European markets managed to eke out a gain yesterday in what turned out to be a relatively choppy session.
US markets on the other hand took their cues from a negative reaction to the latest Q3 numbers from Google owner Alphabet which saw its biggest one-day loss since March 2020, due to a slight miss on its cloud revenues. This in turn saw the Nasdaq 100 fall to 4-month lows, as the rest of the tech sector got sold off heavily, including Facebook owner Meta Platforms, whose shares fell over 4% ahead of the release of their Q3 numbers.
Having come off such a poor day last night’s numbers from Meta really needed to see a decent beat to help reverse some of the negativity from yesterday.
We do appear to have seen that after Q3 revenues came in at the top end of forecasts at $34.15bn, and profits of $11.58bn or $4.63c a share.

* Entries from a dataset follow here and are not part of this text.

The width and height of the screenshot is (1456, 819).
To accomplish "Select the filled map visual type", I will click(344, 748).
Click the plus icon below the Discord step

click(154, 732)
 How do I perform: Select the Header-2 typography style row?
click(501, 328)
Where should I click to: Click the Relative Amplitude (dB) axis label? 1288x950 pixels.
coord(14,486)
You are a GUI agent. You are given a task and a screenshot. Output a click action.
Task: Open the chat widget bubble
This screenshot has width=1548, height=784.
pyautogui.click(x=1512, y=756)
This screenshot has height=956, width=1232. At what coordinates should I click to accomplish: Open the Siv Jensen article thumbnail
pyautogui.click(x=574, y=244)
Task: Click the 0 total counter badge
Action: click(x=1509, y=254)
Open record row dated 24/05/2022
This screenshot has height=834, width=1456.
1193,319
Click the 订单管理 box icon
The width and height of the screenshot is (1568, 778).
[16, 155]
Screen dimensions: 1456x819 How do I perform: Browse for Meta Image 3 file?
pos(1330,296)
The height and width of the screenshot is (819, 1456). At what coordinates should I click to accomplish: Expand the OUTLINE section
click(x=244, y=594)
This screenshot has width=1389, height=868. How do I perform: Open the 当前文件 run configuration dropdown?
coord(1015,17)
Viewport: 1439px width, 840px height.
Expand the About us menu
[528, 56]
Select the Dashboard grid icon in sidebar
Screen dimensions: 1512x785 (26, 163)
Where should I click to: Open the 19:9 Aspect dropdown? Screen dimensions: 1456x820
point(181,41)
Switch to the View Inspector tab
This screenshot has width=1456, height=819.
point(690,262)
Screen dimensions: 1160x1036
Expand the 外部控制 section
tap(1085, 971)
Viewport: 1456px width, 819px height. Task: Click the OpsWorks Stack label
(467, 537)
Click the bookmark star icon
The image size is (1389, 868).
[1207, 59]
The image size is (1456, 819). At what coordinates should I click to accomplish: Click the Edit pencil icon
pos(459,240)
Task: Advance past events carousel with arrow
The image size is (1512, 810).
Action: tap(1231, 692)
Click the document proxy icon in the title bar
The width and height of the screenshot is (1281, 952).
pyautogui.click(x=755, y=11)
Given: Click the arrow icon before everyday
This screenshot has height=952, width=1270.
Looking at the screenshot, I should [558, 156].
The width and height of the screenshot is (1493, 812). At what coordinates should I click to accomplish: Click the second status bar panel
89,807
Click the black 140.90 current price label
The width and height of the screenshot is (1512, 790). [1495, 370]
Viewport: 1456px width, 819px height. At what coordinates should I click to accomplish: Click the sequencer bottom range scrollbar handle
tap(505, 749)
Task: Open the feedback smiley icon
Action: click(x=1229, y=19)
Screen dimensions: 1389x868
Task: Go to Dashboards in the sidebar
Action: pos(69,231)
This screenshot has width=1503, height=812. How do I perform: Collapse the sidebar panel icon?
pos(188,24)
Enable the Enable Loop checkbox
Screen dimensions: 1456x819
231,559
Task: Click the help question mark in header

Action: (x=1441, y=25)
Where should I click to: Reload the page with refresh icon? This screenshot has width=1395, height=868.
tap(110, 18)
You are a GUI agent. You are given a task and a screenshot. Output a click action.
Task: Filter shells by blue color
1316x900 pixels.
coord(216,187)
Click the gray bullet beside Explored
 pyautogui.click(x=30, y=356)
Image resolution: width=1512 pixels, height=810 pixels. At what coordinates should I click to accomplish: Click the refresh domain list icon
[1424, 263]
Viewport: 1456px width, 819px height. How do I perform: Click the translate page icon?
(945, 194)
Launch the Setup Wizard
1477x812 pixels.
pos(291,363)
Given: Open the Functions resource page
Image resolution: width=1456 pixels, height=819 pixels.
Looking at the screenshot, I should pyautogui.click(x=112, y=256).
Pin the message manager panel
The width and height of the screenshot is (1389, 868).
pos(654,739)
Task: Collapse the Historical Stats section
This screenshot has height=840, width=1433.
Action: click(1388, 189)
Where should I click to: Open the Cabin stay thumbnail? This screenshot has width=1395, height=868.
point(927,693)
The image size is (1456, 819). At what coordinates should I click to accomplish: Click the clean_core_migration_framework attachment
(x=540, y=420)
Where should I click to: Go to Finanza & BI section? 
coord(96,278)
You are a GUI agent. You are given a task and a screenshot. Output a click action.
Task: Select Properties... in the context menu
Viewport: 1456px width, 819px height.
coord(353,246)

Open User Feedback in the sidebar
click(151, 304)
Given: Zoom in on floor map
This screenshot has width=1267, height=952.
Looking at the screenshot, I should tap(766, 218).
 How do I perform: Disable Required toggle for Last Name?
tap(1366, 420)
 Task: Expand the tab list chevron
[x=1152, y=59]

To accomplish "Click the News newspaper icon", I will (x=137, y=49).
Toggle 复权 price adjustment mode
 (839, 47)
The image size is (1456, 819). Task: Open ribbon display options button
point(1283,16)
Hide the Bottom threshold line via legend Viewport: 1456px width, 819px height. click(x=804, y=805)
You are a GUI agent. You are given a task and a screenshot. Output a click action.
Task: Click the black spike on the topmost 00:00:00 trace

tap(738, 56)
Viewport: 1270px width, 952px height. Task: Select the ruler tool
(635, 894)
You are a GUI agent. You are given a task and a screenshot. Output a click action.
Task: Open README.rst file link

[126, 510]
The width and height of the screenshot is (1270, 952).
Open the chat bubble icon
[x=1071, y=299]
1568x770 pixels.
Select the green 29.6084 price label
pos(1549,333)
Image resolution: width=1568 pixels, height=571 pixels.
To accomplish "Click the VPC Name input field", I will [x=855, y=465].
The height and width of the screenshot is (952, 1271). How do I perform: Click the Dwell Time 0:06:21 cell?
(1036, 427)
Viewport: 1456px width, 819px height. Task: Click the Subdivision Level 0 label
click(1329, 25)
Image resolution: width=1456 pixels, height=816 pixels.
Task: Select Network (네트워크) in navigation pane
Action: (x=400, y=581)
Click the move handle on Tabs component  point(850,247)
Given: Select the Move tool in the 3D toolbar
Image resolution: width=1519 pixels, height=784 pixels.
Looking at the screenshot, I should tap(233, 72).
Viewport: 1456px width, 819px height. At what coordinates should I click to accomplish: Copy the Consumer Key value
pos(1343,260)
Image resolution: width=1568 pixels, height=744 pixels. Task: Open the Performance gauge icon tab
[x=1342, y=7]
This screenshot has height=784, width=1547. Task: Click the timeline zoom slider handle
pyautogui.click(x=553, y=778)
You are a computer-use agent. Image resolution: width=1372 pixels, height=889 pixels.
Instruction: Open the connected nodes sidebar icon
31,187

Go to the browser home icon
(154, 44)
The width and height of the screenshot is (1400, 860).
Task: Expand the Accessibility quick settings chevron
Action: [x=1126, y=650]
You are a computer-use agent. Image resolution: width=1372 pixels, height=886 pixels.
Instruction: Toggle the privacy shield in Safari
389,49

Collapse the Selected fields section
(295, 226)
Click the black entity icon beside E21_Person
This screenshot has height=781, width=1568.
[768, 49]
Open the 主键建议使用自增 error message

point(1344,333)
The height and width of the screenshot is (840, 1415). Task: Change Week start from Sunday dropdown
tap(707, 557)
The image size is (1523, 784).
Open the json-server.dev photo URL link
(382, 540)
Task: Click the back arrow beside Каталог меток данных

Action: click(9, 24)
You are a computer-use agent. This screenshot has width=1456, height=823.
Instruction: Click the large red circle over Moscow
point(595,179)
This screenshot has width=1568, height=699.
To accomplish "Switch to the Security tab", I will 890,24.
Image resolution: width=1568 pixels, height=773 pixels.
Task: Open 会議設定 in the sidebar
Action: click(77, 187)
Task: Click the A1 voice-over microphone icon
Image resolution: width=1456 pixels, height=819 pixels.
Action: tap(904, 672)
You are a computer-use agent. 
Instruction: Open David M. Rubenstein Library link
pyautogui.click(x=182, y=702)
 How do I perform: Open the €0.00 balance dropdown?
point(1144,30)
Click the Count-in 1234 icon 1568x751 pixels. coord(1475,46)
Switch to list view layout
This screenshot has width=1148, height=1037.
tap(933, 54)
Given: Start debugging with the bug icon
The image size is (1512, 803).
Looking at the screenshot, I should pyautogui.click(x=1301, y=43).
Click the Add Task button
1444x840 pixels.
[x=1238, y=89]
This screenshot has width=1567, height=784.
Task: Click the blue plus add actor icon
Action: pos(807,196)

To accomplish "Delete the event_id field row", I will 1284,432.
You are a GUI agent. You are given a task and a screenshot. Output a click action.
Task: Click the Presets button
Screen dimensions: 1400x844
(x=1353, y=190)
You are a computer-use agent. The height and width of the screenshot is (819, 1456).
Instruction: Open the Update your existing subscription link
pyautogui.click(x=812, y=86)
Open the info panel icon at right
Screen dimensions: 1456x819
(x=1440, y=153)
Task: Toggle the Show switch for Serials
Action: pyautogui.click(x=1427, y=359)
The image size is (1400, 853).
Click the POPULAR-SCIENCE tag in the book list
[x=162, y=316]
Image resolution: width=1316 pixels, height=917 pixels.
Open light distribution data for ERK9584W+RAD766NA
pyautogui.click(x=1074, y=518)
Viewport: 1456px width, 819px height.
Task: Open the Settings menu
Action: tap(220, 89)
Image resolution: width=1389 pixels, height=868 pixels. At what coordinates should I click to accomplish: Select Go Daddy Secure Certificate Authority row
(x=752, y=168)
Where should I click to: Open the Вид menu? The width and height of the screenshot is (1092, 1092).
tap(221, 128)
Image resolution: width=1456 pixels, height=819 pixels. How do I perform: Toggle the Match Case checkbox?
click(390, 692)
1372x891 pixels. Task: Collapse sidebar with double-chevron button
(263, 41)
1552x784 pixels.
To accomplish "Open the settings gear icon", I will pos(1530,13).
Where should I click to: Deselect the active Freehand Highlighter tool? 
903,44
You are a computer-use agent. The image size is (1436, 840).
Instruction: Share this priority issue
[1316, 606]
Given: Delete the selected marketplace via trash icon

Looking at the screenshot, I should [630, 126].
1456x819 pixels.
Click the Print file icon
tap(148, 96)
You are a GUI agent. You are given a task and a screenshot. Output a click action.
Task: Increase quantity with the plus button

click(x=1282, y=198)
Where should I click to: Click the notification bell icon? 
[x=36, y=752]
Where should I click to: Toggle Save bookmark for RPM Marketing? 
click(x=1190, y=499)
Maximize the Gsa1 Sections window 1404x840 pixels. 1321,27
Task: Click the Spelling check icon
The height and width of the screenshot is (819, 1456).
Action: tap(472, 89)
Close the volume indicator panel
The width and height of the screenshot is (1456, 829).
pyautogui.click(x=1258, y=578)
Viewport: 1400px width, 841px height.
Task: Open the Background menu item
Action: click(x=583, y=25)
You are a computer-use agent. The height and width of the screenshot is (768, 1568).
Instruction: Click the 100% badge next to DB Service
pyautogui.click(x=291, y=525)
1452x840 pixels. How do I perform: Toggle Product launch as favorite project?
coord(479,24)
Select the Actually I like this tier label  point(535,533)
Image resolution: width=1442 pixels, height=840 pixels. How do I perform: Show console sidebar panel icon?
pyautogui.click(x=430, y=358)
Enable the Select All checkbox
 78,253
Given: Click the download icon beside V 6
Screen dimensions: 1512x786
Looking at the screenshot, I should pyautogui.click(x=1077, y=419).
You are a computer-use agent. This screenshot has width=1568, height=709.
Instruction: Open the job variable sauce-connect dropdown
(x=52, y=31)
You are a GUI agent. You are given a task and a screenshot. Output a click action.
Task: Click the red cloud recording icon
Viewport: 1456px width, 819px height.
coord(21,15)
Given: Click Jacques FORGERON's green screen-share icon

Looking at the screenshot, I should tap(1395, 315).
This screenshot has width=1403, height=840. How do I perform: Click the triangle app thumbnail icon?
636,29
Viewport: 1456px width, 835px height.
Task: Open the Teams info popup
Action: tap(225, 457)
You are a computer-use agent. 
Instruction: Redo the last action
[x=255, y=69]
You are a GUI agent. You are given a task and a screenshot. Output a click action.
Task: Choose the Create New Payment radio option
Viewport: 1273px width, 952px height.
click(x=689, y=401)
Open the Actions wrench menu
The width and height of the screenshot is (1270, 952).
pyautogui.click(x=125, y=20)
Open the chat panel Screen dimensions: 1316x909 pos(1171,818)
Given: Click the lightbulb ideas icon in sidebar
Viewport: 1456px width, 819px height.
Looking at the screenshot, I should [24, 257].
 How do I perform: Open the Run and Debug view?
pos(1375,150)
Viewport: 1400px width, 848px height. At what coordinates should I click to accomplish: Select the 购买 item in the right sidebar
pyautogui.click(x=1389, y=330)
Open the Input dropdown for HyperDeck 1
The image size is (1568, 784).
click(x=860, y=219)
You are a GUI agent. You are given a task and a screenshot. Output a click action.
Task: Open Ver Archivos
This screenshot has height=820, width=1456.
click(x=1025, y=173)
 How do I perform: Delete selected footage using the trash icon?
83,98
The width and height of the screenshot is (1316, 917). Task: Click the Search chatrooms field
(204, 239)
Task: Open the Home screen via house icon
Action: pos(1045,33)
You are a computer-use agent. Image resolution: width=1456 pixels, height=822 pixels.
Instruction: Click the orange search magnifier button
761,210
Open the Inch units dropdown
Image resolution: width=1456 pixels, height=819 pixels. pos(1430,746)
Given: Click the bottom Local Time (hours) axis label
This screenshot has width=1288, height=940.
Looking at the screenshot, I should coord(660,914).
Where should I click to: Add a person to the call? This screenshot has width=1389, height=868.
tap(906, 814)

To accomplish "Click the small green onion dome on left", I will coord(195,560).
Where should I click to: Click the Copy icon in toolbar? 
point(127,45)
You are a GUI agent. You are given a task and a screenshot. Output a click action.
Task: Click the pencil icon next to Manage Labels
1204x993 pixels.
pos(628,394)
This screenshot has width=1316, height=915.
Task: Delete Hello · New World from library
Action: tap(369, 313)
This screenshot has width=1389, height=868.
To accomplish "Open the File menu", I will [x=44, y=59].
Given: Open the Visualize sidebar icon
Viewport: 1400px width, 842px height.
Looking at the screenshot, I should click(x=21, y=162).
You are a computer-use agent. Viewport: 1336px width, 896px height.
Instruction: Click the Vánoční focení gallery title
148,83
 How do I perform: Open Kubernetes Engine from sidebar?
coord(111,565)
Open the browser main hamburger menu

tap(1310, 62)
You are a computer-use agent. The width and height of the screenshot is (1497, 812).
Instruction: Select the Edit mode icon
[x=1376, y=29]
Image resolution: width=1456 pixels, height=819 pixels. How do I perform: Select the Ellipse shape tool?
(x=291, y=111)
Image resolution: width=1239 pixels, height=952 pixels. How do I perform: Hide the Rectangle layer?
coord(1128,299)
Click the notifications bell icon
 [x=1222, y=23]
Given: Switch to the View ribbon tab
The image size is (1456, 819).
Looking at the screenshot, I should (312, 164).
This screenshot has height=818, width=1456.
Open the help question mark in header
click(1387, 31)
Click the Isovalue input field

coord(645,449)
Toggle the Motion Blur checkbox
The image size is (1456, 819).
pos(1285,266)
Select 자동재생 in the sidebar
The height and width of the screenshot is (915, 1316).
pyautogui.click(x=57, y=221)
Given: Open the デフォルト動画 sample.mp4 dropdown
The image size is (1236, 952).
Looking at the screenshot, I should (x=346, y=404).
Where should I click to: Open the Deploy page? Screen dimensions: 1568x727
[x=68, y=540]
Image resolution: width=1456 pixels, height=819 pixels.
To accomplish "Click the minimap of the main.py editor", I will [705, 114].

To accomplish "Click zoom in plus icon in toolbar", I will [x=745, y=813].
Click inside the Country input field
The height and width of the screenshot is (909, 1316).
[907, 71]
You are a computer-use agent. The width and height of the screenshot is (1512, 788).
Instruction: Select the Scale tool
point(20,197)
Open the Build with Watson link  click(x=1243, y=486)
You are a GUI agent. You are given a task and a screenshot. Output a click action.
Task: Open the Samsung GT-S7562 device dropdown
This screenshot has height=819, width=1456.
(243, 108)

Operating expenses fell 7% to $20.4bn, with the company adjusting its annual expenses estimate down to $87-89bn.
Q4 revenues are forecast to come in at $36.5-40bn. No end in sight for the losses in Reality Labs which are expected to continue year over year, where we saw another $3.7bn of losses during the quarter, taking losses year to date to -$11.47bn. Q3 revenue here came in at $210m, pushing total revenue year to date to $825m.
Nonetheless last night’s slide in US markets and a similar decline in Asia, looks set to translate into a lower European open, ahead of another big macro day with the ECB and US Q3 GDP set to be the major focus.
Is the ECB done hiking? The decision to hike rates back in September to a record high of 4.5% was somewhat of a surprise given some of the narrative that had been coming from ECB President Christine Lagarde in the lead-up to the decision.
It has also become apparent that there are clear divisions on the governing council on the future path of monetary policy with the northern part of the euro area, and specifically Germany keen to keep the pressure on, lest inflation run higher despite the recent sharp falls in the headline rate.
In comments made a week after the decision to raise rates last month Bank of Latvia Governor Martins Kazaks argued that the September increase was appropriate and that future increases couldn’t be ruled out given the upside risks posed by higher energy costs and real income growth.
Nonetheless the tone of the September press conference was one of a wait and see approach from here on in given the downgrade to growth forecasts, which saw 2023 moved down to 0.7% from 0.9%, and in 2024 from 1.5% to 1%, while inflation was revised upwards to 5.6% in 2023 and 3.2% in 2024.
While ECB President Lagarde has been at pains to insist that the ECB isn’t done on the rate hike front, the ECB would be foolhardy in the extreme to hike rates again in a week that has seen economic data show little signs of picking up. It’s already almost certain that Q3 saw the EU economy slide into contraction, and the latest October data has shown little sign that is likely to change.
Moving on to the US economy which is still showing remarkable resilience even after multiple rate hikes. Today we get the first iteration of Q3 GDP and recent data would suggest that today’s numbers will confirm that the US economy has grown at the fastest rate since Q4 of 2021, and at over double the rate of Q1 and Q2, which could pose problems for the Federal Reserve when they meet to decide whether to hike rates, or perhaps wait until December.
In Q1 the US economy managed to grow by 2.2%, followed by 2.1% in Q2. The final revision in Q2 saw personal consumption revised substantially lower to 0.8% from 1.7.
The slowdown in consumer spending during Q2 was a little worrying given how much of the US economy is driven by consumption, however the retail sales numbers during the summer suggest we’ve seen a strong rebound since then.
Nonetheless there was also a sharp revision higher for business investment in factories as the trickle-down effect of the inflation reduction act started to kick in.
Growth estimates for today’s Q3 numbers are higher, with estimates as high as 4.5%, given how strong retail sales have been between July and September, with personal consumption expected to come in at 4%. On prices we’re expecting to see a slowdown from 3.7% to 2.5%.
With a strong labour market and US earnings also looking strong there is a considerable upside risk that a big number today could prompt another spike higher in yields as the market goes to price in one more rate hike between now and the end of the year.
Weekly jobless claims are expected to rise from 198k to 207k.
EUR/USD – Failed to overcome the 50-day SMA at the 1.0700 area and has slipped back towards trend line support from the recent lows at 1.0450, which is also a key support area.
GBP/USD – Has slipped back from the 1.2300 area and trend line resistance at the trend line from the July highs. Support remains at 1.2100, while a move through 1.2300 is needed to push up to the 200-day SMA at 1.2400.
EUR/GBP – Resistance remains at the highs this week at 0.8740. A move below 0.8680 and the 200-day SMA targets the 0.8620 area.
USD/JPY – Continues to creep higher and has moved above the previous highs at 150.16, making a new high for the year, potentially opening up a move towards 152.20. Support at the lows last week at 148.75.
FTSE100 is expected to open 33 points lower at 7,381.
DAX is expected to open 117 points lower at 14,775.
CAC40 is expected to open 55 points lower at 6,860.